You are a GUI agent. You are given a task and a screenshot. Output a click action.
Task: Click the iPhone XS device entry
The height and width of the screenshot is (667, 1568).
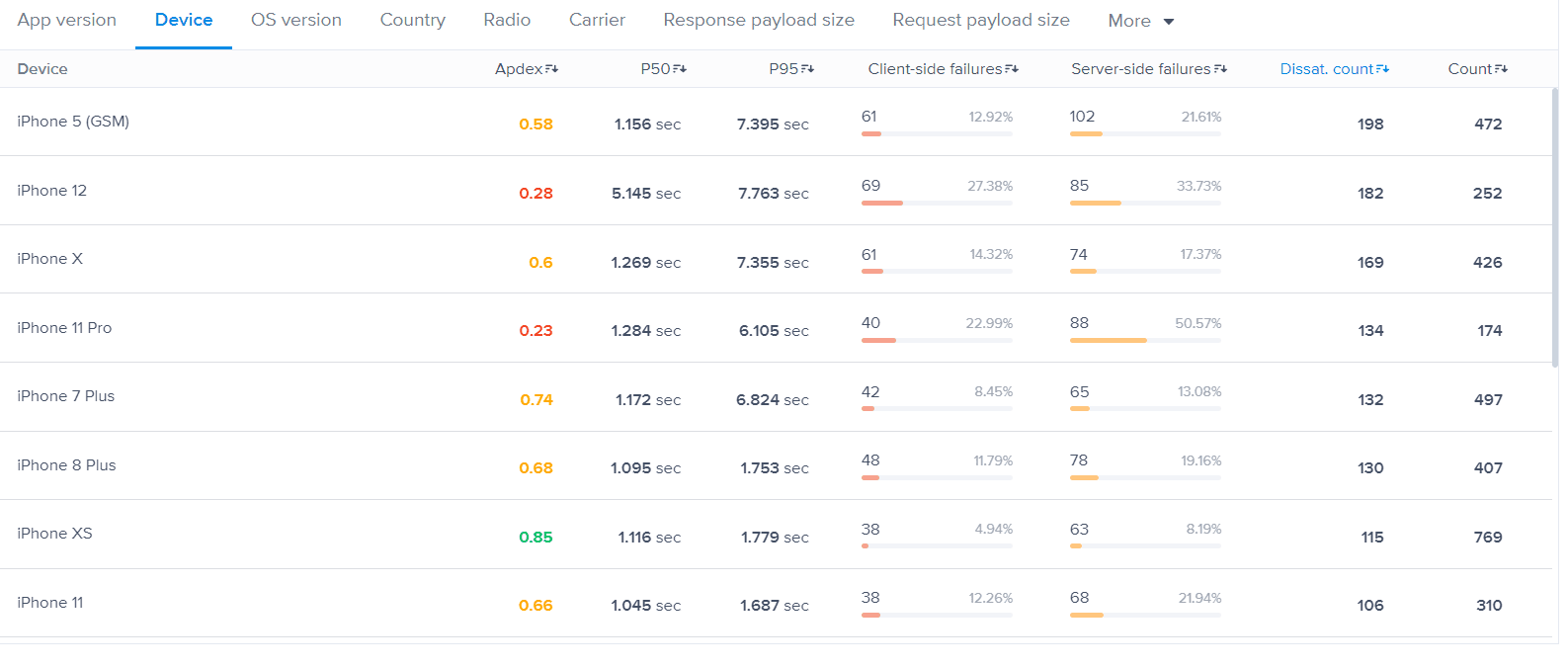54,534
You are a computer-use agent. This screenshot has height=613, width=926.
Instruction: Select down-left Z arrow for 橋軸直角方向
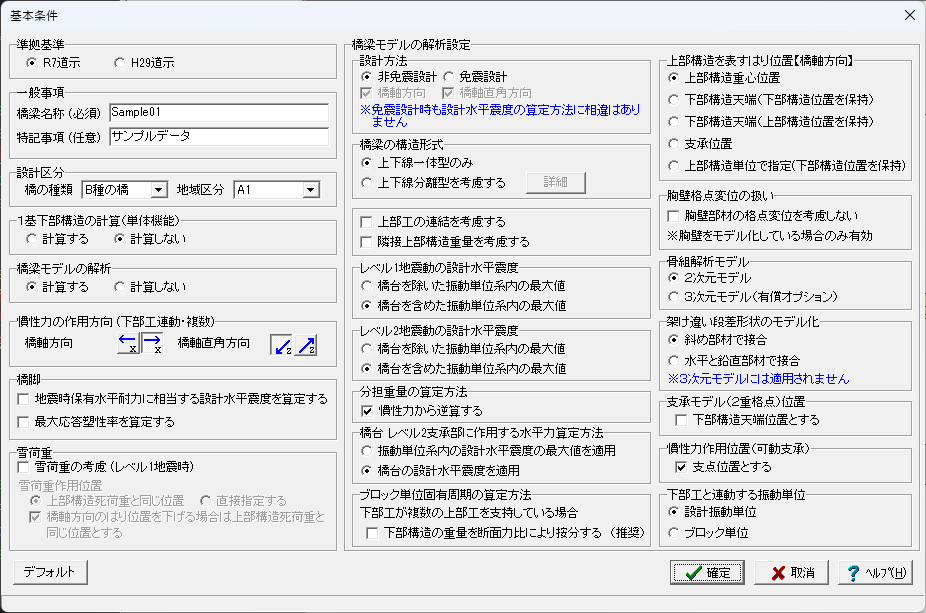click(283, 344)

Your goal:
Copy every line of the records above, requests included. Multiply each coordinate in the answers by 0.65 and round to a whole number, with halves rounding up. Leave the pictures out.

Exercise solution:
You are a GUI agent. You are given a task and a screenshot. Output a click action.
Task: Click the iPhone XS device entry
The height and width of the screenshot is (667, 1568).
35,347
You are a computer-use agent. This screenshot has height=613, width=926.
Instruction: Select down-left Z arrow for 橋軸直角方向
click(184, 224)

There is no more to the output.